Feature/cdapi 71 jw

.github/workflows/preview-env.yaml

@@ -43,6 +43,8 @@ jobs:
     steps:
       - name: Checkout
         uses: actions/checkout@de0fac2e4500dabe0009e67214ff5f5447ce83dd
+        with:
+          fetch-depth: 0 # Full history required for accurate sonar analysis.
 
       - name: Set up Python
         uses: actions/setup-python@a309ff8b426b58ec0e2a45f0f869d46889d02405
@@ -137,6 +139,8 @@ jobs:
           APIM_APIKEY: ${{ secrets.APIM_APIKEY }}
           API_MTLS_CERT: ${{ secrets.API_MTLS_CERT }}
           API_MTLS_KEY: ${{ secrets.API_MTLS_KEY }}
+          APIM_KEY_ID: ${{ secrets.APIM_KEY_ID }}
+          CLIENT_REQUEST_TIMEOUT: ${{ secrets.CLIENT_REQUEST_TIMEOUT }}
         run: |
           cd pathology-api/target/
           FN="${{ steps.names.outputs.function_name }}"
@@ -146,6 +150,8 @@ jobs:
           API_KEY="${APIM_APIKEY:-/cds/pathology/dev/apim/api-key}"

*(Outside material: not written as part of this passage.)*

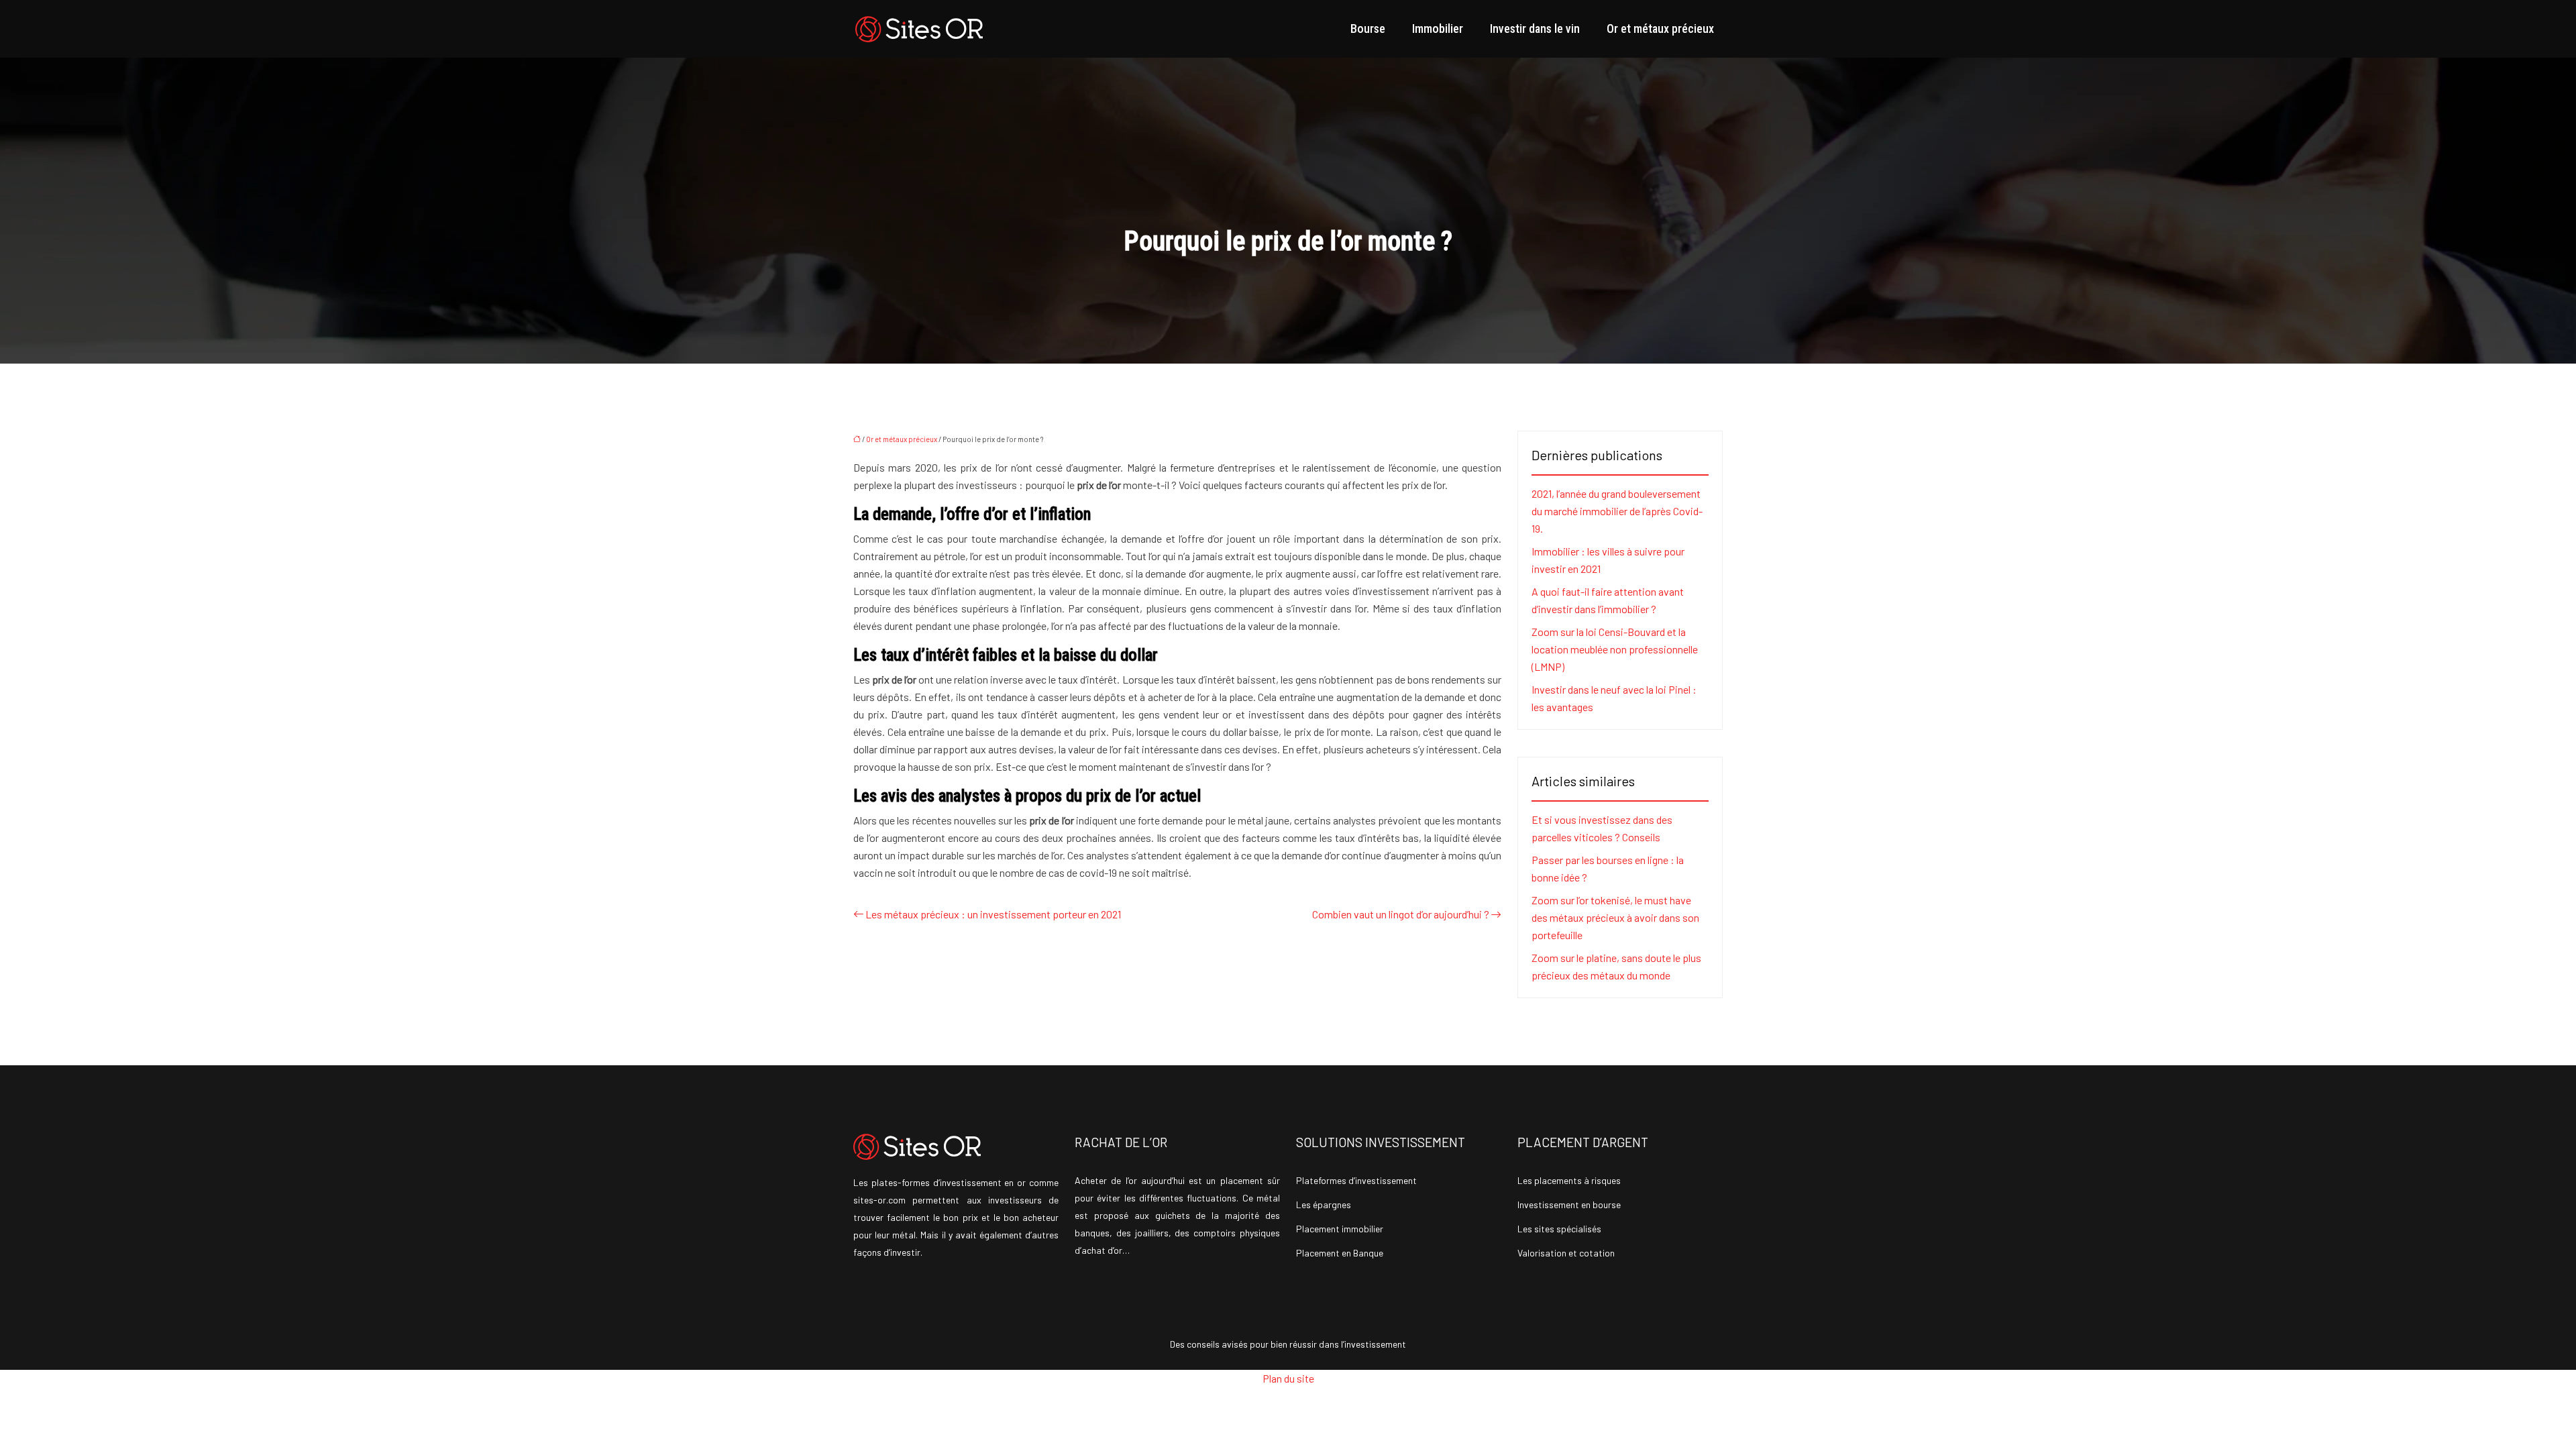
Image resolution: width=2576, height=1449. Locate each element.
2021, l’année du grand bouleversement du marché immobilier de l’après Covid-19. (1617, 511)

           MTLS_CERT="${API_MTLS_CERT:-/cds/pathology/dev/mtls/client1-key-public}"
           MTLS_KEY="${API_MTLS_KEY:-/cds/pathology/dev/mtls/client1-key-secret}"

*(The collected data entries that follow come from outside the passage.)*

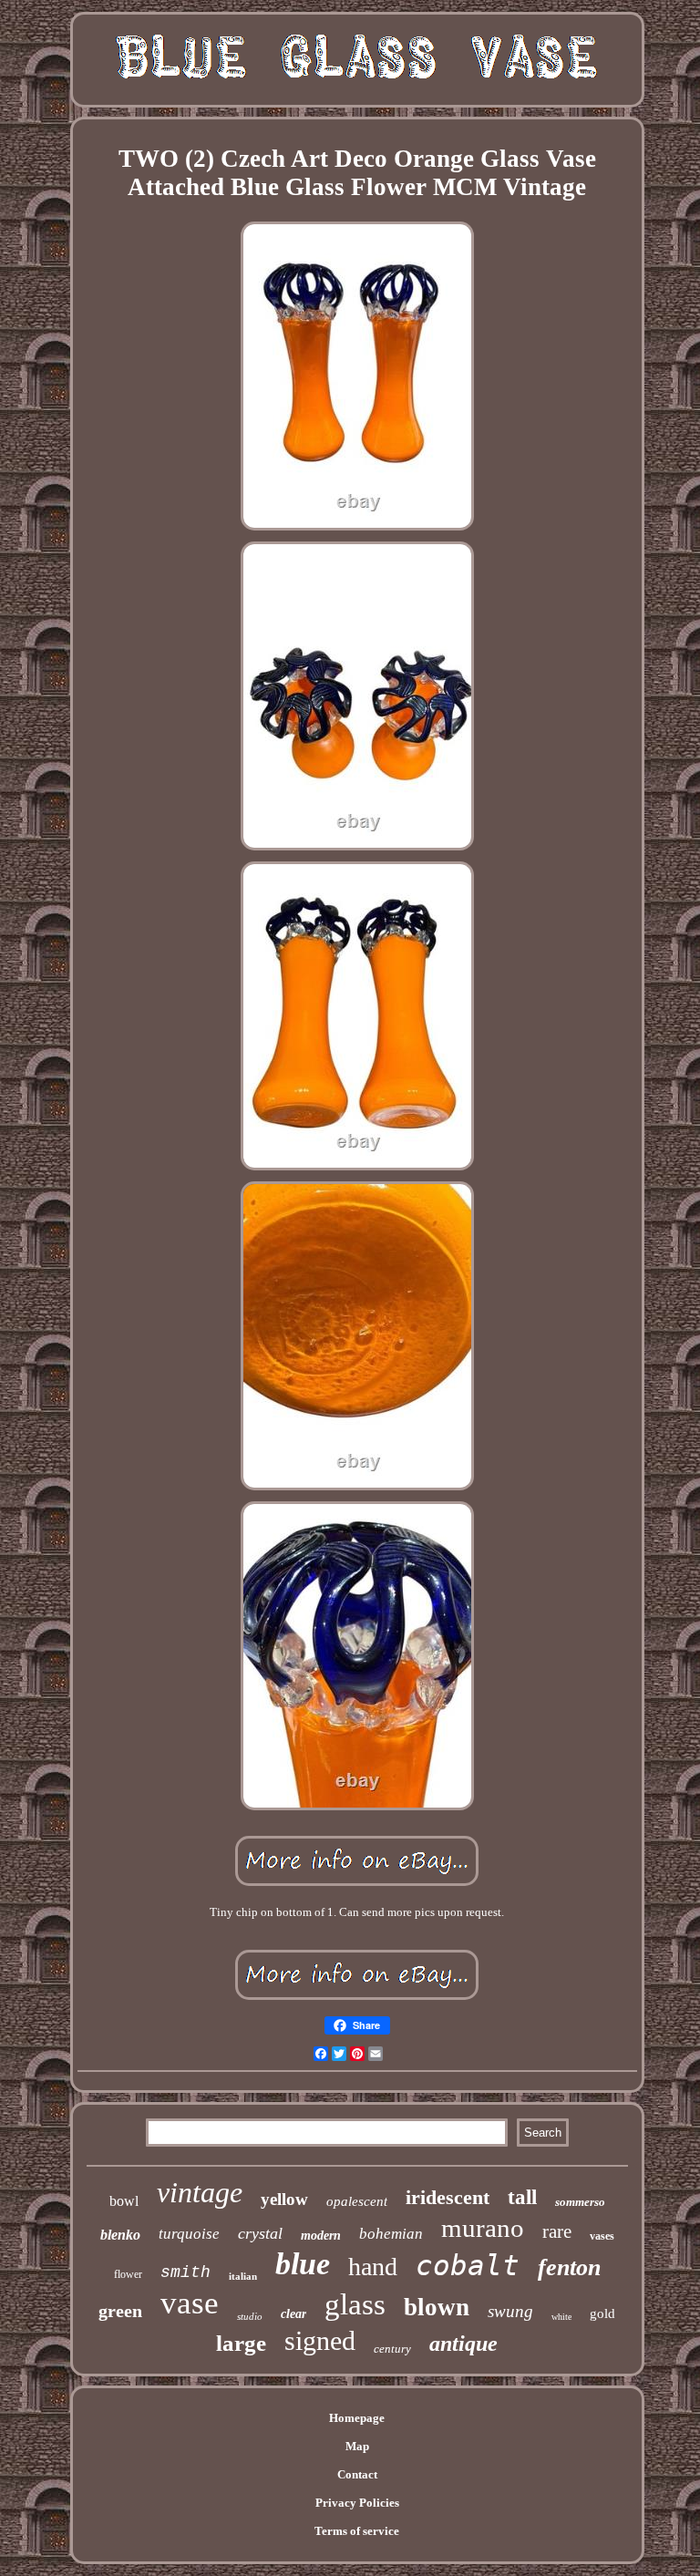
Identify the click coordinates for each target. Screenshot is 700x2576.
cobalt (468, 2265)
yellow (284, 2199)
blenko (120, 2234)
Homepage (357, 2418)
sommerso (580, 2202)
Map (357, 2446)
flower (128, 2274)
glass (355, 2304)
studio (249, 2316)
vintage (199, 2192)
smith (185, 2272)
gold (602, 2313)
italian (243, 2276)
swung (510, 2311)
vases (602, 2236)
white (561, 2317)
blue (302, 2264)
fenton (569, 2267)
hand (372, 2266)
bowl (124, 2201)
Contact (357, 2474)
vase (189, 2303)
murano (482, 2227)
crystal (260, 2233)
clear (293, 2314)
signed (319, 2340)
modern (321, 2235)
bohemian (391, 2233)
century (392, 2348)
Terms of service (356, 2531)
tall (522, 2197)
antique (463, 2343)
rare (556, 2231)
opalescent (356, 2201)
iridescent (447, 2197)
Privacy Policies (357, 2502)
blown (436, 2307)
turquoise (189, 2233)
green (120, 2311)
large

+          KEY_ID="${APIM_KEY_ID:-DEV-1}"
+          CLIENT_TIMEOUT="${CLIENT_REQUEST_TIMEOUT:-10s}"
           echo "Deploying preview function: $FN"

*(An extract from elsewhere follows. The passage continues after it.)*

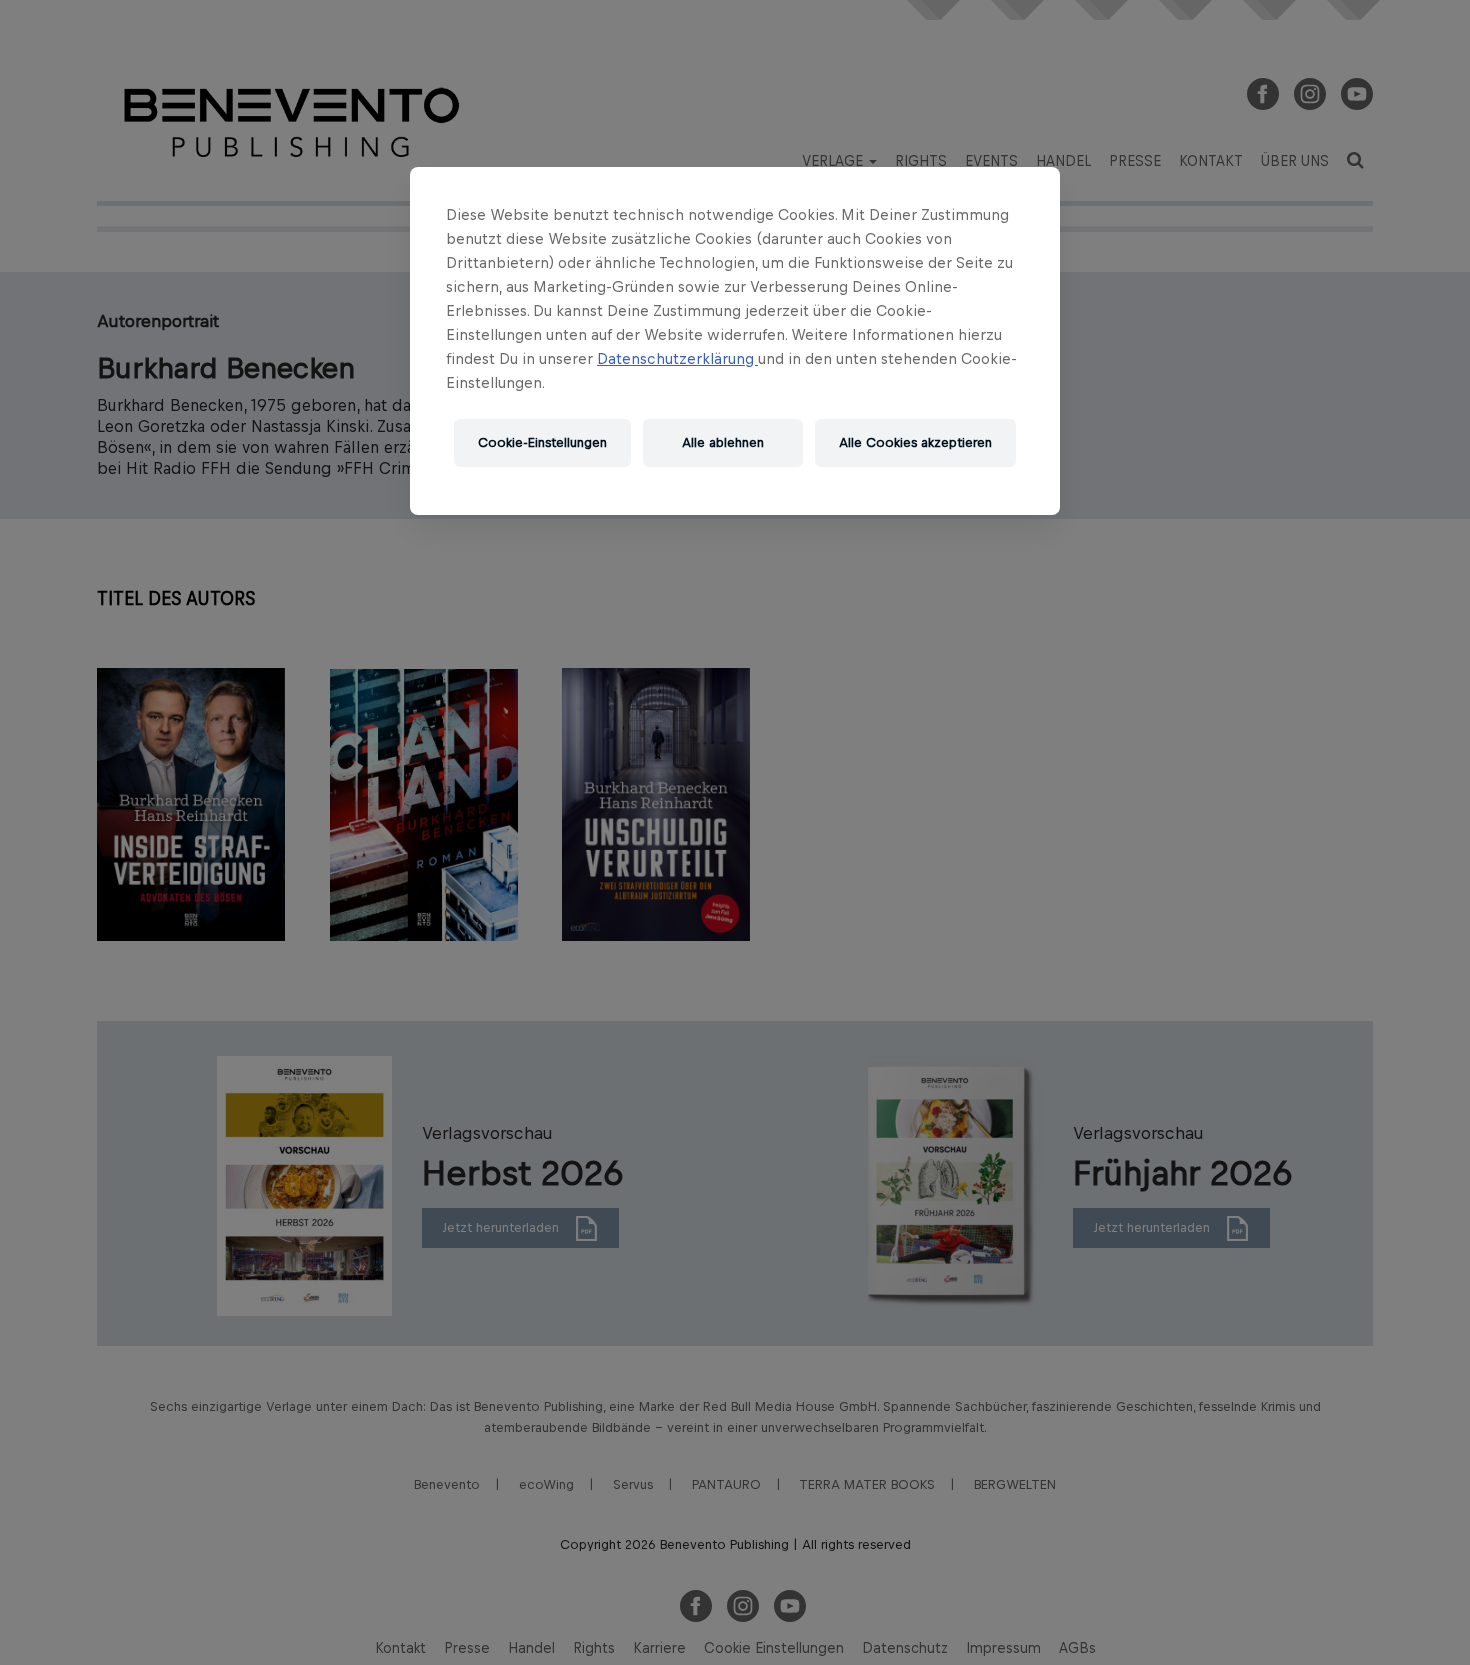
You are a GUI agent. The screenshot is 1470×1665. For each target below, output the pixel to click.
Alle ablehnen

           wait_for_lambda_ready() {
             while true; do
@@ -167,14 +173,18 @@ jobs:
             wait_for_lambda_ready
             aws lambda update-function-configuration --function-name "$FN" \
               --handler "${{ env.LAMBDA_HANDLER }}" \
+              --memory-size 512 \
+              --timeout 30 \
               --environment "Variables={APIM_TOKEN_EXPIRY_THRESHOLD=$EXPIRY_THRESHOLD, \
                                         APIM_PRIVATE_KEY_NAME=$PRIVATE_KEY, \
                                         APIM_API_KEY_NAME=$API_KEY, \
                                         APIM_MTLS_CERT_NAME=$MTLS_CERT, \
                                         APIM_MTLS_KEY_NAME=$MTLS_KEY, \
-                                        APIM_TOKEN_URL=$MOCK_URL/apim, \
-                                        PDM_BUNDLE_URL=$MOCK_URL/pdm, \
+                                        APIM_KEY_ID=$KEY_ID, \
+                                        APIM_TOKEN_URL=$MOCK_URL/apim/oauth2/token, \
+                                        PDM_BUNDLE_URL=$MOCK_URL/apim/check_auth, \
                                         MNS_EVENT_URL=$MOCK_URL/mns, \
+                                        CLIENT_TIMEOUT=$CLIENT_TIMEOUT, \
                                         JWKS_SECRET_NAME=$JWKS_SECRET}" || true
             wait_for_lambda_ready
             aws lambda update-function-code --function-name "$FN" \
@@ -186,14 +196,18 @@ jobs:
               --handler "${{ env.LAMBDA_HANDLER }}" \
               --zip-file "fileb://artifact.zip" \
               --role "${{ steps.role-select.outputs.lambda_role }}" \
+              --memory-size 512 \
+              --timeout 30 \
               --environment "Variables={APIM_TOKEN_EXPIRY_THRESHOLD=$EXPIRY_THRESHOLD, \
                                         APIM_PRIVATE_KEY_NAME=$PRIVATE_KEY, \
                                         APIM_API_KEY_NAME=$API_KEY, \
+                                        APIM_KEY_ID=$KEY_ID, \
                                         APIM_MTLS_CERT_NAME=$MTLS_CERT, \
                                         APIM_MTLS_KEY_NAME=$MTLS_KEY, \
-                                        APIM_TOKEN_URL=$MOCK_URL/apim, \
-                                        PDM_BUNDLE_URL=$MOCK_URL/pdm, \
+                                        APIM_TOKEN_URL=$MOCK_URL/apim/oauth2/token, \
+                                        PDM_BUNDLE_URL=$MOCK_URL/apim/check_auth, \
                                         MNS_EVENT_URL=$MOCK_URL/mns, \
+                                        CLIENT_TIMEOUT=$CLIENT_TIMEOUT, \
                                         JWKS_SECRET_NAME=$JWKS_SECRET}" \
               --publish
             wait_for_lambda_ready
@@ -312,7 +326,7 @@ jobs:
           AUTH_URL: "${{ steps.names.outputs.mock_preview_url }}/apim/oauth2/token"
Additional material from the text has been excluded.